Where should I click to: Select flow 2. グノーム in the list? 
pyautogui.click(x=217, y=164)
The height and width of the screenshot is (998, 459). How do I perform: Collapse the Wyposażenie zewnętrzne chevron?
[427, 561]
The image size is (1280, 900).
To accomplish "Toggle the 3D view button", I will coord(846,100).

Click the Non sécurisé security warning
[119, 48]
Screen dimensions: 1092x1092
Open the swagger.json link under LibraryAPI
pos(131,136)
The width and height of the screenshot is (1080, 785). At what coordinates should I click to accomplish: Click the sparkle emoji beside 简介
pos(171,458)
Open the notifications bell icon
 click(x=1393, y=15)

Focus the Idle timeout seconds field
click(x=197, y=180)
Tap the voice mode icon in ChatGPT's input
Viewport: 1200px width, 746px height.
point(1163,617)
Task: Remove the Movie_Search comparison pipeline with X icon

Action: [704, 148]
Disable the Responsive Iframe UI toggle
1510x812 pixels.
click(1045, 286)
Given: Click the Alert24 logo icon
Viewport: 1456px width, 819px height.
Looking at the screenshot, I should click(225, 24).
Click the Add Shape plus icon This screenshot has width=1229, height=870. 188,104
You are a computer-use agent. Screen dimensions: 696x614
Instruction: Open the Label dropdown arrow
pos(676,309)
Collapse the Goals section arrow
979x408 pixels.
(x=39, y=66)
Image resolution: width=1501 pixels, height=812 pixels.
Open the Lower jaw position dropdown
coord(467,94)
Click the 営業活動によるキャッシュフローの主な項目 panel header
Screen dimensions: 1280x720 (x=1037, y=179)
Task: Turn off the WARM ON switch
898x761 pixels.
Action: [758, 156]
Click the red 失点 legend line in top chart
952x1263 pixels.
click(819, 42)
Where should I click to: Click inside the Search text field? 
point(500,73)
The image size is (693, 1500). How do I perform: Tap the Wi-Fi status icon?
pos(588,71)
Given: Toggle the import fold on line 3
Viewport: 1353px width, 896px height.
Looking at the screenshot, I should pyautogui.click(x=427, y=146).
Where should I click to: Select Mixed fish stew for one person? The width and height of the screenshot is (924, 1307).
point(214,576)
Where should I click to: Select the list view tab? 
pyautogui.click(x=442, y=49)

==================================================

Could you rewrite the entries, starting at the line that contains "Where should I click to: Select Mixed" and ending with the last entry, as a two-column CSV with the columns request and answer? Each request goes on its own row with its text and its answer, each in one quoted field, and line breaks become spaces.

request,answer
"Where should I click to: Select Mixed fish stew for one person? The width and height of the screenshot is (924, 1307).","point(214,576)"
"Where should I click to: Select the list view tab?","pyautogui.click(x=442, y=49)"